Pietro grew up in Oristano, in Sardinia; he graduated from the Art Institute in 1989, then moved to Milan, where he graduated in 1995 at the Academy of Fine Arts in Brera.

In 1999 he began to tattoo, opening his studio in Oristano and then moving to other cities such as London, Urbino and finally Milan, where he became a recognized tattoo artist of international renown, thanks to his studio “The Saint Mariner”.

Last year, for his first anthological exhibition "L'opera al nero", in the rooms of the Pinacoteca Contini in Oristano were exhibited about eighty works made between 1998 and 2018, twenty years of research in the wake of a stylistic consistency that makes black the symbolic constant of his poetics. At the entrance some large drawings on dusting paper represented animals in the eighties graffiti style. A parade of ambiguous images followed, mysterious painted characters, with quotations ranging from Caravaggio to Bad Painting.
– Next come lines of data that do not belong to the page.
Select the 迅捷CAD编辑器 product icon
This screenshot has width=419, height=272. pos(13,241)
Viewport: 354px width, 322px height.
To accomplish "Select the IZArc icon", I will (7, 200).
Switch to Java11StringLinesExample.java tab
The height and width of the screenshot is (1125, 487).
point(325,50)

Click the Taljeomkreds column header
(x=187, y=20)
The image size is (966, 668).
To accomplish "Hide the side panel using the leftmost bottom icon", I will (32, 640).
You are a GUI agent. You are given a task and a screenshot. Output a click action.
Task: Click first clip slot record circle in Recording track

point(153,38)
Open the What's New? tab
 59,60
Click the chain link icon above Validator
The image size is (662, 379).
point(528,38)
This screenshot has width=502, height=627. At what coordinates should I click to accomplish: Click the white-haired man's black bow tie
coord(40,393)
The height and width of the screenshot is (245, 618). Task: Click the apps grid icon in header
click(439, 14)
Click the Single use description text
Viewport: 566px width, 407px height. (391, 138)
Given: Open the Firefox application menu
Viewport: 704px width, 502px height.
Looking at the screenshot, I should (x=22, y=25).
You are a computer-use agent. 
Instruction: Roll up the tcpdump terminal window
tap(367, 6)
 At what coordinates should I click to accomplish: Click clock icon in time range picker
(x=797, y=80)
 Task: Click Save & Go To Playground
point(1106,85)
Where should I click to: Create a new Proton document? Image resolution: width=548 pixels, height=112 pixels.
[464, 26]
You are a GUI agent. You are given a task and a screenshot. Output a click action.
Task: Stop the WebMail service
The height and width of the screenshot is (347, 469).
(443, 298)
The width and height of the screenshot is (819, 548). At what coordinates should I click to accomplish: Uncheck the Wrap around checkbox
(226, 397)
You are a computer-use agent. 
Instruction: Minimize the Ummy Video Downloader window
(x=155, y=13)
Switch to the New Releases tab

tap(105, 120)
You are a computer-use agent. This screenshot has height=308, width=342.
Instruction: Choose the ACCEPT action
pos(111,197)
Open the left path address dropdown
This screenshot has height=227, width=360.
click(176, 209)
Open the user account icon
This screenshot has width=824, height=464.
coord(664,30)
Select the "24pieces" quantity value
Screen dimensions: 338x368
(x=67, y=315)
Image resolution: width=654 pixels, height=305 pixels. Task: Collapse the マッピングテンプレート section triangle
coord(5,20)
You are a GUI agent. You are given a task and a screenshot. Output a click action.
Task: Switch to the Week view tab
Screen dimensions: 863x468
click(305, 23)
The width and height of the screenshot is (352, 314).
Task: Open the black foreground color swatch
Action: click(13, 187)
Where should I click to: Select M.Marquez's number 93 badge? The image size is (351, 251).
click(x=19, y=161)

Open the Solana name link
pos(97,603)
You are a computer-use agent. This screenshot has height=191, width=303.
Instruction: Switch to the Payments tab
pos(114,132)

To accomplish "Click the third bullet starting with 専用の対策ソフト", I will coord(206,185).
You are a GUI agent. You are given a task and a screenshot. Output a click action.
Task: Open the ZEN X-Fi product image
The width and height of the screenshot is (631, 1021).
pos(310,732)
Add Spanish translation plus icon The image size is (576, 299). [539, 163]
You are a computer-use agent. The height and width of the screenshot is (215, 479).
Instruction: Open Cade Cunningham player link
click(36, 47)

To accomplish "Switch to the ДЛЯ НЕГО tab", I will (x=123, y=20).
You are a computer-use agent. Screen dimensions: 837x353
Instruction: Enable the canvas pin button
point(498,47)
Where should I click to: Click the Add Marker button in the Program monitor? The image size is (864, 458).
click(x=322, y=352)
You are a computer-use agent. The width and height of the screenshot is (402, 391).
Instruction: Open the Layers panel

Follicles, moths and fakirs fill his paintings on paper, on wood and on supports of more industrial and "pop" production such as the decorated plastic tablecloths: they are the protagonists of a borderline society. Witnessing the social and sexual revolutions taking place in recent decades, they speak to us of love and death reminding the viewer that life is short and must be lived fully. In the drawings, we find some surrealistic portraits where the face is transformed into a landscape in a continuous journey to new seas to explore.

The exhibition also featured Polaroid, photographs and videos that complete the development and coherence of his work. The titles of the works are also an active part in describing a world where the body is the protagonist, because we must never forget it, almost all the drawings on display travel even now on living bodies that move.

In 2019 comes the collaboration with Rosenthal, a famous German porcelain brand always looking for new decorations in step with the times. “Cilla Marea” is therefore born, a collection in which pieces from Rosenthal's archives re-emerge from the past with a completely new graphic layout, urban and contemporary, rediscovering vigour and modernity. Some of Sedda's iconic designs find their place on vases, plates, glasses and small yokes, creating a beautiful combination of the cheerfulness of porcelain and a very masculine style of long-distance sailor, expressed in a surrealist key. Design perhaps needs tattooists when they stand out with their personal art and storytelling, when whales, sailboats and dream sailors, reminiscent of Fassbinder's Querelle de Brest, happily appear on the saucers for bread or dried afternoon tea biscuits. Porcelain enamel replaces the skin as a support for Sedda's art and the effect is truly surprising, almost dystopian, like the setting up of the collection, presented in Rome last summer.